* **PAGE TEXT**
# # # #
1. King believed in a color-blind society.

Since his death, King has emerged as a triumphalist figure, used to reassure us that the United States has transcended its history of racial strife. Of all the minister’s powerful oratory, these words from his speech at the Lincoln Memorial in 1963 are some of the most cited: “I have a dream that my four little children will one day live in a nation where they will not be judged by the color of their skin but by the content of their character.” But while this quote is wildly popular, its interpretation varies radically. Conservatives, including Ronald Reagan, have enlisted it to rationalize opposition to diversity programs. In 1990, African American pundit Shelby Steele titled his anti-affirmative-action memoir “The Content of Our Character: A New Vision of Race in America.”

But King knew that the economy wasn’t color-blind, and he believed that the Civil Rights and Voting Rights acts would not eliminate racial disparity. After 1965, King fought against crisis levels of black unemployment in the Watts area of Los Angeles, for open housing in Chicago and in support of striking black sanitation workers in Memphis. At the end of his life, he became particularly disheartened by the racial barriers to housing and jobs in the urban North and West.

King’s speech to Memphis sanitation workers a month before his 1968 assassination, on the economic disparities between blacks and whites, is a better measure of his mature thought. His words could have been written in the aftermath of the 2008 financial crisis: “Now you know when there is vast unemployment and underemployment in the black community, they call it a social problem. When there is vast unemployment and underemployment in the white community, they call it a depression.”

King explicitly linked racism to economics in ways that remain sharply relevant. In his view, only direct intervention by a strong federal government could counteract the historical disparities wrought by the overlapping forces of race and class, forces that were unlikely to disappear.

2. King’s dream was to end racism in the South.

In a 1993 survey, more than two-thirds of respondents said “there had been significant progress toward Martin Luther King’s dream of racial equality.” Many biographical sketches of the minister focus on the epic Southern civil rights battles and on the transcendent imagery of his “I Have a Dream” speech. One hour-long documentary airing on CNN devoted 53 minutes to his life prior to the passage of the Civil Rights Act. Largely left out: his work between 1964 and 1968, including the Poor People’s Campaign and antiwar activism.
# # # #
* **DATA SECTION**
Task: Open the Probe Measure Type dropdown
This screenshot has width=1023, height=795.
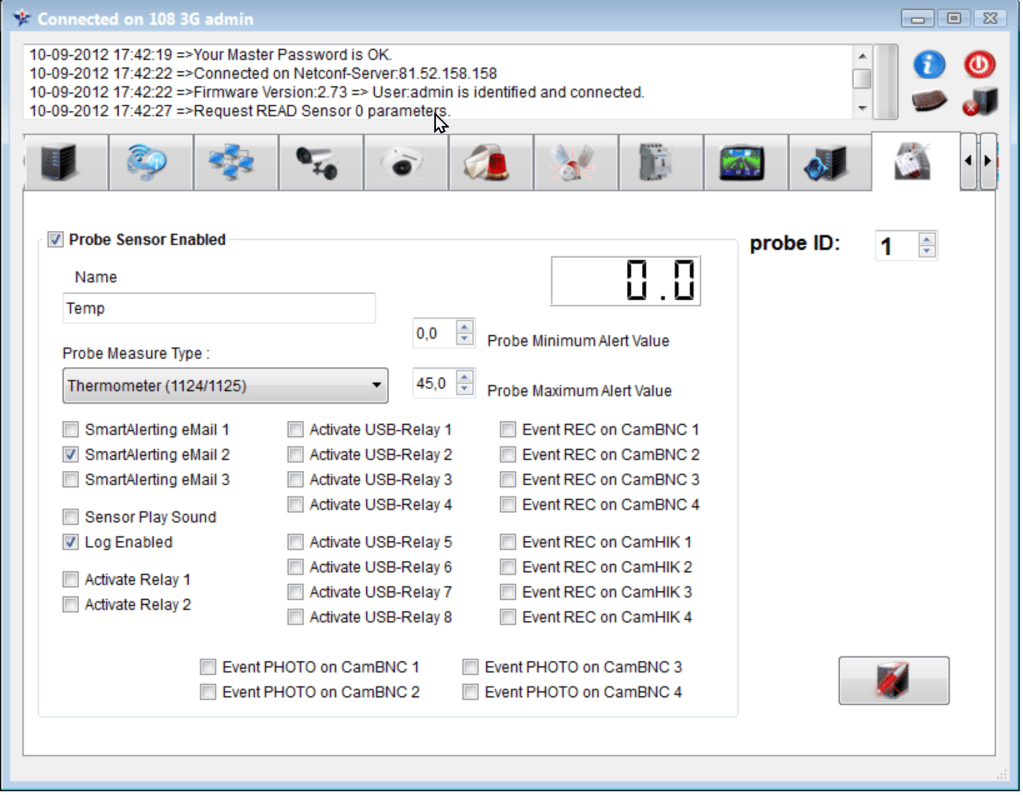Action: (x=225, y=385)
# # # #
* **JOB**
Repeat word for word the passage of the article on Martin Luther King that starts at "In a 1993 survey, more" and ends at "and antiwar activism.".

* **THE RESULT**
In a 1993 survey, more than two-thirds of respondents said “there had been significant progress toward Martin Luther King’s dream of racial equality.” Many biographical sketches of the minister focus on the epic Southern civil rights battles and on the transcendent imagery of his “I Have a Dream” speech. One hour-long documentary airing on CNN devoted 53 minutes to his life prior to the passage of the Civil Rights Act. Largely left out: his work between 1964 and 1968, including the Poor People’s Campaign and antiwar activism.